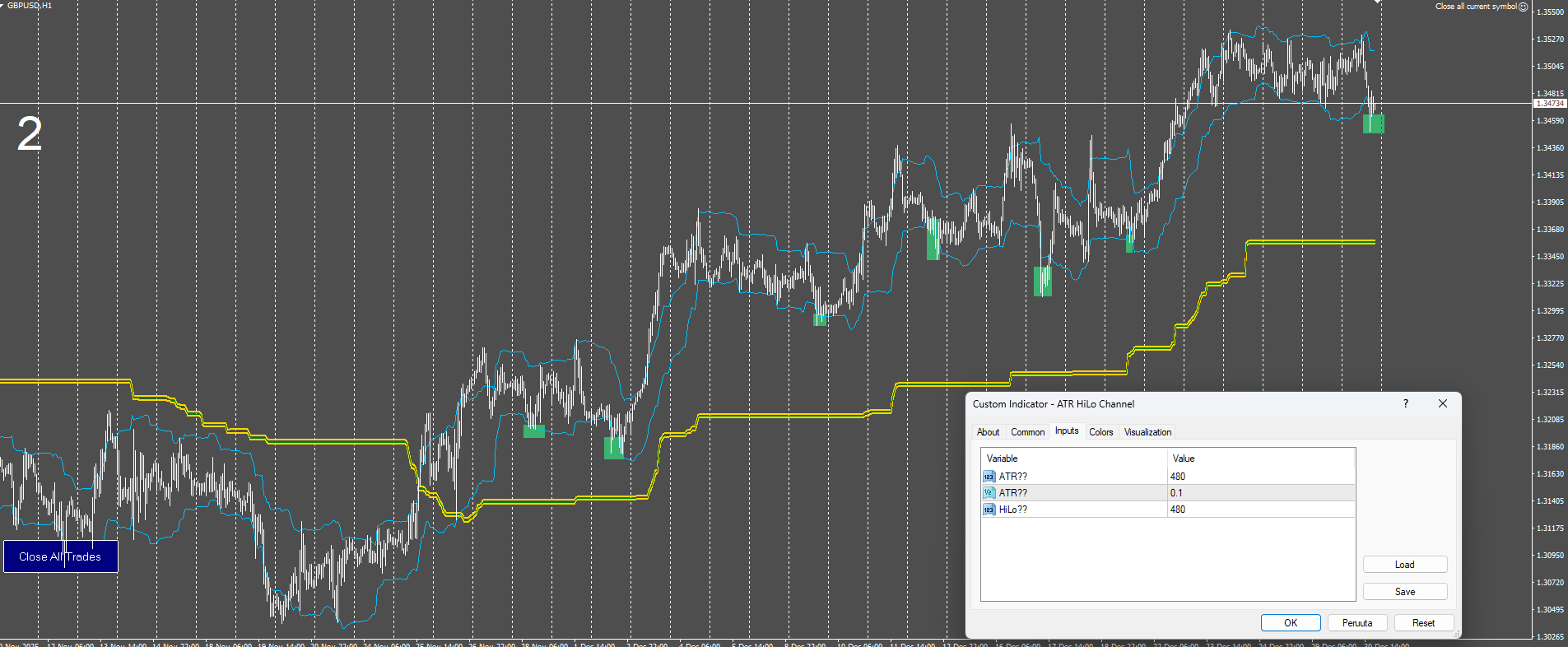Load saved indicator parameters
This screenshot has height=647, width=1568.
click(1405, 565)
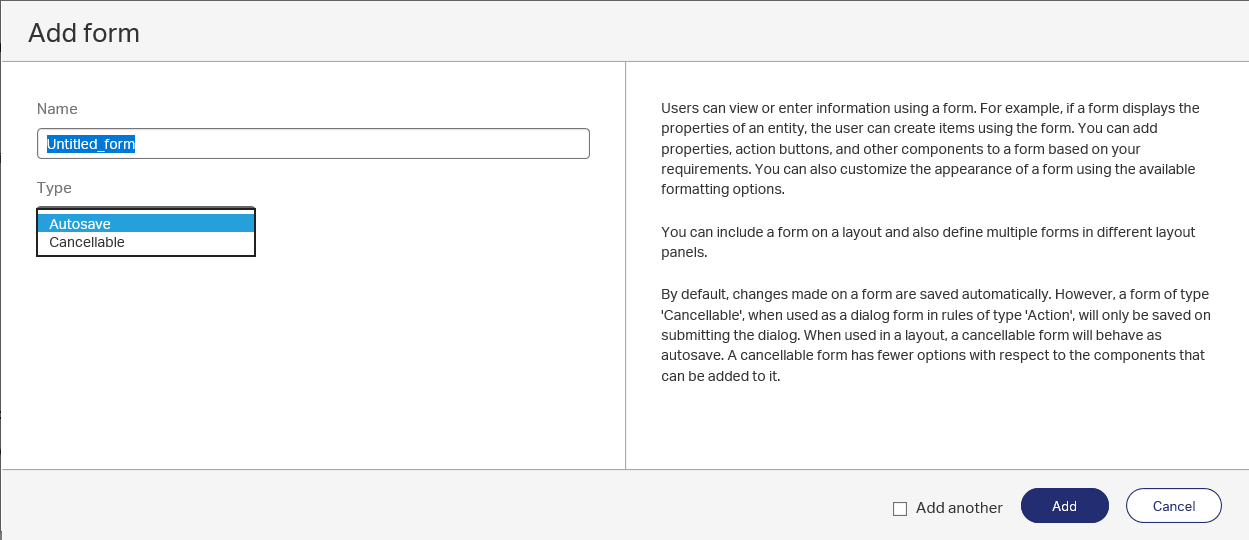Click the blank left panel area below the Type list
Screen dimensions: 1249x540
(x=313, y=360)
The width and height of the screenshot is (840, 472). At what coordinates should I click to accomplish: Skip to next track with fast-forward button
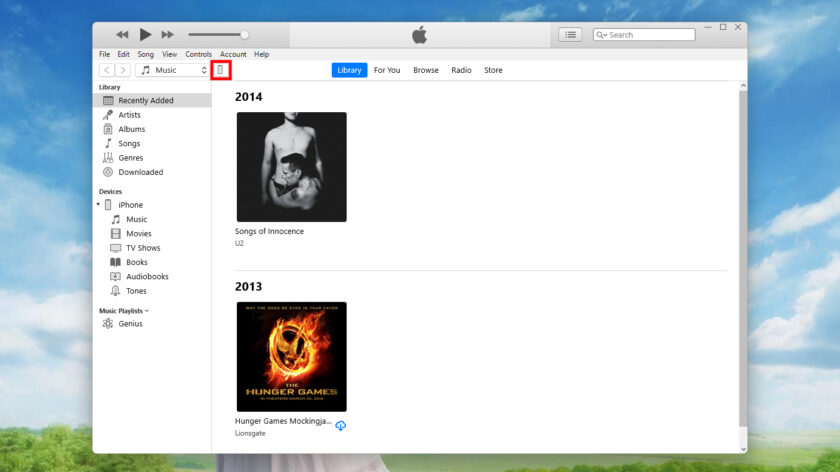[x=168, y=35]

☆ ☆ ☆ ☆ ☆

### Aim of the exercise
Print only the lines running from the one containing "The width and" to the end of the data above, exactly; include no pictures.

### Solution
The width and height of the screenshot is (840, 472). At what coordinates should I click to accomplish: Skip to next track with fast-forward button
[x=168, y=35]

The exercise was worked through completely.